These studies indicate that variations in salinity are the ultimate cause of these differences in reproductive traits, because they are the most dominant environmental factor, predominating over all other abiotic stressors. Nonetheless, this has not been rigorously tested. Many biotic/abiotic factors, such temperature, precipitation, competition, food availability and efficiency at foraging, could also directly or indirectly contribute to these differences. Furthermore, although unlikely, it is also conceivable that these differences also reflect genetic adaptation to local conditions. The species has strong population genetic structure, which is assumed to be linked to low larval dispersal ability due to their mouth-brooding reproductive behavior [13-15]. Genetic differentiation has been observed among populations even on a microgeographic scale in the Ebrié lagoon [16]. It has also been found that samples collected at the same location at different times had more genetic differentiation than those collected at different locations of the lagoon, suggesting that the genetic structure of S. melanotheron populations is more dependent upon the degree of relatedness between individuals of the same generation than on geographical distance [16].

Common garden experiments are commonly employed to distinguish environmental from genetic influences on phenotypic variations among populations. These approaches allow separation of the genetic and environmental contributions to phenotypic variations and have been successfully used in a range of taxa including fishes [17-19]. When conducted with offspring from a single population with the same genetic background, common garden experiments can also be used to reveal which, among a group of environmental factors, is responsible for inter-individual variation in a given phenotypic trait in a single population [20]. This is achieved by varying one environmental parameter while keeping the others constant.

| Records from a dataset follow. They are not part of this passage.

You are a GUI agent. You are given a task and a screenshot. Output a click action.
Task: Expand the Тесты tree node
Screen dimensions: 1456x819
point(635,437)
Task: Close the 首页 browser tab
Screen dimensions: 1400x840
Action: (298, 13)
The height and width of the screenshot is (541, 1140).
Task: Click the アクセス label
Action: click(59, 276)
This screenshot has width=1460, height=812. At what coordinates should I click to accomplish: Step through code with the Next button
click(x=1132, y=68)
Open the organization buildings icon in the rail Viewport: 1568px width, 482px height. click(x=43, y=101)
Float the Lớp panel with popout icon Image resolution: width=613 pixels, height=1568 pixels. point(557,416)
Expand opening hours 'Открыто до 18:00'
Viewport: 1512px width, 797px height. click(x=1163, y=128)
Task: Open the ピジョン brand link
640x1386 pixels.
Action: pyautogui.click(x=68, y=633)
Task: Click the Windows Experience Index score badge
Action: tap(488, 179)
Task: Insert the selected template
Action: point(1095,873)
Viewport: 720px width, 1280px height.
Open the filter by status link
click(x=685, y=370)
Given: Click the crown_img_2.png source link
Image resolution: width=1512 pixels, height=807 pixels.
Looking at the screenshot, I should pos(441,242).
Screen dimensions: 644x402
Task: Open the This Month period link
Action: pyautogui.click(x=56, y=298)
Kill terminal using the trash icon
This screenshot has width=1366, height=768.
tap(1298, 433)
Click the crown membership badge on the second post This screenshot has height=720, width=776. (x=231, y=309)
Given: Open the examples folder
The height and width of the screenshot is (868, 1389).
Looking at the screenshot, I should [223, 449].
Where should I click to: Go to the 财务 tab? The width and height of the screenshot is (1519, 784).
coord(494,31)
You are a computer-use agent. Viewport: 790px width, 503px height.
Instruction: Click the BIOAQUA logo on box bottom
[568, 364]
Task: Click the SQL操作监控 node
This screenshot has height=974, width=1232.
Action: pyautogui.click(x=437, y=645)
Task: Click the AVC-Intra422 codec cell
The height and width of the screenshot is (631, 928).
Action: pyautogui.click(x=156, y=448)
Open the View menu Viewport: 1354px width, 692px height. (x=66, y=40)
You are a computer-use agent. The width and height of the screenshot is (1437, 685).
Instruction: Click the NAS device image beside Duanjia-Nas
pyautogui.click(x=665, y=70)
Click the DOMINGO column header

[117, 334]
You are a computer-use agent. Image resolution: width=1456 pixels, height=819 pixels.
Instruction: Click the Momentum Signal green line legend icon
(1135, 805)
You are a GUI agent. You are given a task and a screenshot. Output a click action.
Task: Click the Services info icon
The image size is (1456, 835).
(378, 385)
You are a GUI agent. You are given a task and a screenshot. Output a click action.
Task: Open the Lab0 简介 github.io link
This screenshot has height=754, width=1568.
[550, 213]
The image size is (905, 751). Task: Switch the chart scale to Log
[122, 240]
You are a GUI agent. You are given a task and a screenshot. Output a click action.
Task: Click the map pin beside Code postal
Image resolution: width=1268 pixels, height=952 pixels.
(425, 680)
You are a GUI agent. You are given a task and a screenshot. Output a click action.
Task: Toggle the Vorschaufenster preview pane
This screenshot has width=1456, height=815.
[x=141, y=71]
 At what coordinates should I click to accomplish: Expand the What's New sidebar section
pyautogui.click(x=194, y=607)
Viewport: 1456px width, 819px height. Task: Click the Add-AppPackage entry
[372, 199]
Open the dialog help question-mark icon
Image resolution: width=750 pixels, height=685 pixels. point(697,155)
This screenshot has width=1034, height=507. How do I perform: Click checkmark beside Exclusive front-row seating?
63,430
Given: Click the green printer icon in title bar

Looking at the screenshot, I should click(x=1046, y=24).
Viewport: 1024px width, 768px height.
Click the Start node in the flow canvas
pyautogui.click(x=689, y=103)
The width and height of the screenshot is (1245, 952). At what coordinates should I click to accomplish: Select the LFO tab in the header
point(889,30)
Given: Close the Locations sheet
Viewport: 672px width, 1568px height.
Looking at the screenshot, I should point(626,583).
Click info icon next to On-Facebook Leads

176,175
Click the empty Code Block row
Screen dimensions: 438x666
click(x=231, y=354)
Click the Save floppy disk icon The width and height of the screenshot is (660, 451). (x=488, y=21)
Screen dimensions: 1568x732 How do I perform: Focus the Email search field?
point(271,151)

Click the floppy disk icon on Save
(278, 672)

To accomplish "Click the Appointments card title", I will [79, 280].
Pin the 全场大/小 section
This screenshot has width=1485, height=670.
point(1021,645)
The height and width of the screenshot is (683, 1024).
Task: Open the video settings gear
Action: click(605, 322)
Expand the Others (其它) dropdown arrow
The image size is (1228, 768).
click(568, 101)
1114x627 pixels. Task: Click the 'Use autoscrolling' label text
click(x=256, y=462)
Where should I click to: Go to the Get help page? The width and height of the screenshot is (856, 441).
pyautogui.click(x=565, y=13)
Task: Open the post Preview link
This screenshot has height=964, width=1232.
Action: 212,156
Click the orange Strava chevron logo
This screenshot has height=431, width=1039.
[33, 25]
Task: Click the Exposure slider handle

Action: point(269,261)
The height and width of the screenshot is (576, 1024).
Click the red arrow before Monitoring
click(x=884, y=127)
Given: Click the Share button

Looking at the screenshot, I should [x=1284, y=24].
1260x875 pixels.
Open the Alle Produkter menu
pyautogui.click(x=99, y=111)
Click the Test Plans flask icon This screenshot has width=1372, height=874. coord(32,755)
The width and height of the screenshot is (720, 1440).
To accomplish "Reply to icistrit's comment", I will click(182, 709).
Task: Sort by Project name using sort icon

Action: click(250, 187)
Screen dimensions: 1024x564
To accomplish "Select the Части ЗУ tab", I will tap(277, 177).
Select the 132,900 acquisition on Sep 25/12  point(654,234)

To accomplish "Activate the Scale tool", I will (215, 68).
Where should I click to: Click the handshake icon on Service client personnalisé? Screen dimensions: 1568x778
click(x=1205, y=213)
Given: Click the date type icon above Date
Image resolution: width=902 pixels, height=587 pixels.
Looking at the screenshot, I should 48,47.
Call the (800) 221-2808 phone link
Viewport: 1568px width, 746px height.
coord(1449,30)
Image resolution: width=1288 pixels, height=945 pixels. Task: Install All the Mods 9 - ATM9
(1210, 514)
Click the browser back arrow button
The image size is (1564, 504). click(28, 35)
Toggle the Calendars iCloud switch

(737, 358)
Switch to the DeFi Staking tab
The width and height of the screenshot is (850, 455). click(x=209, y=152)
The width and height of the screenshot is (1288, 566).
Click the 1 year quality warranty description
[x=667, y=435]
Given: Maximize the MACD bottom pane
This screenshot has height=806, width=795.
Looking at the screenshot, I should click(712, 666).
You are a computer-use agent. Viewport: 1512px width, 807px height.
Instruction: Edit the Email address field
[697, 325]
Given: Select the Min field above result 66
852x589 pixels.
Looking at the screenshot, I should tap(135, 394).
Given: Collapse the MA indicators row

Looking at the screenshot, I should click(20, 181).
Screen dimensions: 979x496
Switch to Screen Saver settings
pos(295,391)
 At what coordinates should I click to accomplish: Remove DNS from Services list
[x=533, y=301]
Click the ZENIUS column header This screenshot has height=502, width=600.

In this study, we used common garden experiments to investigate the influence of ambient salinity on reproductive traits in S. melanotheron. The main aim was to confirm that differences in reproductive characteristics in wild populations in Senegalese and Gambian estuaries are related to spatiotemporal variations in salinity. Our approach also will give some indications on salinities for optimal reproductive and growth performance, which is crucial for farming of the species. Fish used in the experiments were from a single population maintained under laboratory conditions for several generations. Fish were exposed to different salinities (freshwater: 0 psu, seawater: 35 psu and hypersaline water: 70 psu) while other environmental factors and feeding conditions were held constant. More specifically, we assessed whether exposition to these salinity conditions induce differences in spawning number and frequency, the number, size and quality of spawned eggs, and the number of incubations as well as relation of these variables with body size.

Material and Methods

Experimental approach

Experiments were performed on adults maintained at the GAMET (Groupe Aquaculture Méditerranéenne Et Tropicale) experimental facility in Montpellier, France. Fish were obtained by natural breeding and came from couples whose initial broodstock was collected from the Niayes region (Dakar, Senegal) and maintained at GAMET since 1998. Fish were reared for 16 weeks in six tanks of 430 liter each, two for each salinity condition (freshwater: 0 psu, seawater: 35 psu and hypersaline water: 70 psu). Young adults were reared in parallel in extra hypersaline water tanks to assess the impact of individual size on salinity tolerance and reproductive characteristics. Each tank was equipped with a thermostat to maintain a constant temperature of 27°C. The tanks functioned within a recirculated thermo regulated water system and each of them was equipped with a system of mechanical and biological filtration that maintained water quality high. Water was aerated vigorously to ensure optimal oxygen saturation. All tanks were initially filled with freshwater from a borehole and then salt was progressively added until the desired salinity (35 or 70 psu) was reached. The commercial salt mixture contained all the components of seawater and was initially dissolved in a bucket with water from the system before being diluted into the tank. For the hypersaline tanks, the salinity was increased by 2g of salt per liter of water every day until 70 psu. The rise in salinity was, however, stopped for two weeks after it reached 56 psu, due to high mortalities. The effective duration of the experimental follow-up phase was ten weeks and the phase of rise in salinity from 35 to 70 psu (considered an acclimation phase) took six weeks. Water was partially changed (about 1/3 of volume) at regular intervals to maintain quality high. Portions of PVC pipes were placed at the bottom of the tank to provide shelter and reduce aggressiveness between individuals in this territorial fish.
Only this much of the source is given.